- [Raw data]

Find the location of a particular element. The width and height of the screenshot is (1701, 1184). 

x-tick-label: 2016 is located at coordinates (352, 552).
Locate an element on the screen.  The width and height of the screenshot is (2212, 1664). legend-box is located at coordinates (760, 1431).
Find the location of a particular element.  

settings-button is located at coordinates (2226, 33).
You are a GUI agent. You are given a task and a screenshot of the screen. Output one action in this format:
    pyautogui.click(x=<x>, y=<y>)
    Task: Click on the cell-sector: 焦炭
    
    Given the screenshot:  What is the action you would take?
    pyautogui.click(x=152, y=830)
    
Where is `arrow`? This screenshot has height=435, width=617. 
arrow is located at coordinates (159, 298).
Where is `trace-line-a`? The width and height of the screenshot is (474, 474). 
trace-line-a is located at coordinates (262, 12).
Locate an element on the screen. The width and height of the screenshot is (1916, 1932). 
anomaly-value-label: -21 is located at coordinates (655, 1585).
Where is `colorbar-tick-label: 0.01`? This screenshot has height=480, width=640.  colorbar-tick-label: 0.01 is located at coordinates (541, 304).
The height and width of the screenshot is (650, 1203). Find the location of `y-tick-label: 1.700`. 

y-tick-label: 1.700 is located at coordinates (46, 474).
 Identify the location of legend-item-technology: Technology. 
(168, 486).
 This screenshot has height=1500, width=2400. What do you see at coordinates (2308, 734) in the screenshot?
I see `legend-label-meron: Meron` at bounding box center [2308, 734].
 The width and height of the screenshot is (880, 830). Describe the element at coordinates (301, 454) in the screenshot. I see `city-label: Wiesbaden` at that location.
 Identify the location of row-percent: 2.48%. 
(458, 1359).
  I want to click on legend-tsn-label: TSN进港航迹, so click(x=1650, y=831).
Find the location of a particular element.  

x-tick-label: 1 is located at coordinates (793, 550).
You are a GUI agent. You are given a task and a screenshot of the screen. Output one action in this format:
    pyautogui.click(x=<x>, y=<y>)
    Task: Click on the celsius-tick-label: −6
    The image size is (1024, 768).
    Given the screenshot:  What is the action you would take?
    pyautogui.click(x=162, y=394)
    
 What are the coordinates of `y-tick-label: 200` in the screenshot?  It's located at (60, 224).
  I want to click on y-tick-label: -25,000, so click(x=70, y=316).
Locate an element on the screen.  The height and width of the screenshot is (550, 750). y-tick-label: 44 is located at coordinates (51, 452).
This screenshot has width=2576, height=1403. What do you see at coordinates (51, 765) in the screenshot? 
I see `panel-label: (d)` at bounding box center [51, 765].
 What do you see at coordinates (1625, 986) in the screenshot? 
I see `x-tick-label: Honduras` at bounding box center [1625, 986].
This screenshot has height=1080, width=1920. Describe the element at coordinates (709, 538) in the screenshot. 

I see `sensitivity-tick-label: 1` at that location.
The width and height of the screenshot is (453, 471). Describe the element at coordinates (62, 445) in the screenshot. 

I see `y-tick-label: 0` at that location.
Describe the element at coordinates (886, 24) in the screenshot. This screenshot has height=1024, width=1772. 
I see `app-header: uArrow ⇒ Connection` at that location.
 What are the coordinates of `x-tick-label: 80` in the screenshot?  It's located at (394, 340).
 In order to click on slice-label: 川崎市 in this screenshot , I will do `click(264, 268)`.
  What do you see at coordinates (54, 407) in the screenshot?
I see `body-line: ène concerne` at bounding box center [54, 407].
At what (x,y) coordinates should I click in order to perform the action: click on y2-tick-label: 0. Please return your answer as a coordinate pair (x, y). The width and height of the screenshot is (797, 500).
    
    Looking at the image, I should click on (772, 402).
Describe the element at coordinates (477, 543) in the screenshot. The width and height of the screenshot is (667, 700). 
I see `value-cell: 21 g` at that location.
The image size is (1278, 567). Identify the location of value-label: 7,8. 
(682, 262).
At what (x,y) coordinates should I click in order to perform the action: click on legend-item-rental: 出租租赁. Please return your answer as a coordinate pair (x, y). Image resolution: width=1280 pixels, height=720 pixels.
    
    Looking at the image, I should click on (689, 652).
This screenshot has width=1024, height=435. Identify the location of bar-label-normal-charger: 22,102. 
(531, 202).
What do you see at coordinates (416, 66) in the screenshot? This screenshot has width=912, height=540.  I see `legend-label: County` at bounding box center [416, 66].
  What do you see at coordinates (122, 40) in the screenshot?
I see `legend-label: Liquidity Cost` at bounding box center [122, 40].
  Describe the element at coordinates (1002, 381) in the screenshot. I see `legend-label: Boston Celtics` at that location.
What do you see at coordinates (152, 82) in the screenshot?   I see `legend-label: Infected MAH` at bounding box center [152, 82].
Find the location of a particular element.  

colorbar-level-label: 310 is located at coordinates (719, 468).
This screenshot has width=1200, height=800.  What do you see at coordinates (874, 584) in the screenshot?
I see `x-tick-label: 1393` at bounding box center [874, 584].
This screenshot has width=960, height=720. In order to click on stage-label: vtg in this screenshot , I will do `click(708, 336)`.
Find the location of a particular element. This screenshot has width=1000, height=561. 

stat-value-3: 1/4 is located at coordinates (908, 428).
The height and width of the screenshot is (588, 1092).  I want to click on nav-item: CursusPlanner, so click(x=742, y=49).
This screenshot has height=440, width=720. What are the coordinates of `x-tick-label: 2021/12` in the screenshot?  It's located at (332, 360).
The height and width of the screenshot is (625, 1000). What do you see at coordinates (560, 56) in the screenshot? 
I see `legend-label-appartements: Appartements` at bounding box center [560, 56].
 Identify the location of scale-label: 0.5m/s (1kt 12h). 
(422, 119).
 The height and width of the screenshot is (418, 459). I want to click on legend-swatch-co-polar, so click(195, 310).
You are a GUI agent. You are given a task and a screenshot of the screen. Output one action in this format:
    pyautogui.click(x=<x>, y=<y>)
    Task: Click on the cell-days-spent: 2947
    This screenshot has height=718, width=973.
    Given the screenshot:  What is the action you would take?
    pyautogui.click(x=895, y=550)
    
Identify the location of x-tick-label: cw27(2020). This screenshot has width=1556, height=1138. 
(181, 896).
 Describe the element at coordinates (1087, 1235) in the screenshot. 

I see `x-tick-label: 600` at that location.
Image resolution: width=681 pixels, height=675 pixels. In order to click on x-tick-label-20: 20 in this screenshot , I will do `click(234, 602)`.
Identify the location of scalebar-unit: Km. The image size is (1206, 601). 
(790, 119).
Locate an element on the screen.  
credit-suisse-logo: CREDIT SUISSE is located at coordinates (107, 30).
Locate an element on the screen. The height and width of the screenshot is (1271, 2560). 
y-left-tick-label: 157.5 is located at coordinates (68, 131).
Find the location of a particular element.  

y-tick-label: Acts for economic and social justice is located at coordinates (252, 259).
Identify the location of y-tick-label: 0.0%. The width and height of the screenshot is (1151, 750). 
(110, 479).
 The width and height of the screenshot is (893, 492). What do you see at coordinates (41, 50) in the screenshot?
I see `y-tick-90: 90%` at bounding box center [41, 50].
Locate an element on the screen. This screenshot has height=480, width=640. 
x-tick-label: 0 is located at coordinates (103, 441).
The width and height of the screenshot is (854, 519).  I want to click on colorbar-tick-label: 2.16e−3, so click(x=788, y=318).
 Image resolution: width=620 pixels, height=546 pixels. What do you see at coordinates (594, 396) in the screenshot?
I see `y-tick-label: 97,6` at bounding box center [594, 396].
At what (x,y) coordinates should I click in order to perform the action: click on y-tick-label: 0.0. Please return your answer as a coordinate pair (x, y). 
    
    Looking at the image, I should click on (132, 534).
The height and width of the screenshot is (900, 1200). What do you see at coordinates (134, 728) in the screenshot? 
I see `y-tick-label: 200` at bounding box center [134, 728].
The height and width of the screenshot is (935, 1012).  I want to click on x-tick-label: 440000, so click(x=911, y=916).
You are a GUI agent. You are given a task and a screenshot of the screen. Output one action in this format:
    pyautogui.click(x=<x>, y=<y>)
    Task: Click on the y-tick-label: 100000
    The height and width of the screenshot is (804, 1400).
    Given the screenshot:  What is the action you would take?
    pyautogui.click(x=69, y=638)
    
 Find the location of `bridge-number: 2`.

- [Task item] Repeat the records word for word, from the start through the line containing "x-tick-label: 1 is".

- [Answer section]
Find the location of a particular element. The width and height of the screenshot is (1701, 1184). 

x-tick-label: 2016 is located at coordinates (352, 552).
Locate an element on the screen.  The width and height of the screenshot is (2212, 1664). legend-box is located at coordinates (760, 1431).
Find the location of a particular element.  

settings-button is located at coordinates (2226, 33).
You are a GUI agent. You are given a task and a screenshot of the screen. Output one action in this format:
    pyautogui.click(x=<x>, y=<y>)
    Task: Click on the cell-sector: 焦炭
    
    Given the screenshot:  What is the action you would take?
    pyautogui.click(x=152, y=830)
    
Where is `arrow`? This screenshot has height=435, width=617. 
arrow is located at coordinates (159, 298).
Where is `trace-line-a`? The width and height of the screenshot is (474, 474). 
trace-line-a is located at coordinates (262, 12).
Locate an element on the screen. The width and height of the screenshot is (1916, 1932). 
anomaly-value-label: -21 is located at coordinates (655, 1585).
Where is `colorbar-tick-label: 0.01`? This screenshot has height=480, width=640.  colorbar-tick-label: 0.01 is located at coordinates (541, 304).
The height and width of the screenshot is (650, 1203). Find the location of `y-tick-label: 1.700`. 

y-tick-label: 1.700 is located at coordinates (46, 474).
 Identify the location of legend-item-technology: Technology. 
(168, 486).
 This screenshot has height=1500, width=2400. What do you see at coordinates (2308, 734) in the screenshot?
I see `legend-label-meron: Meron` at bounding box center [2308, 734].
 The width and height of the screenshot is (880, 830). Describe the element at coordinates (301, 454) in the screenshot. I see `city-label: Wiesbaden` at that location.
 Identify the location of row-percent: 2.48%. 
(458, 1359).
  I want to click on legend-tsn-label: TSN进港航迹, so click(x=1650, y=831).
Find the location of a particular element.  

x-tick-label: 1 is located at coordinates (793, 550).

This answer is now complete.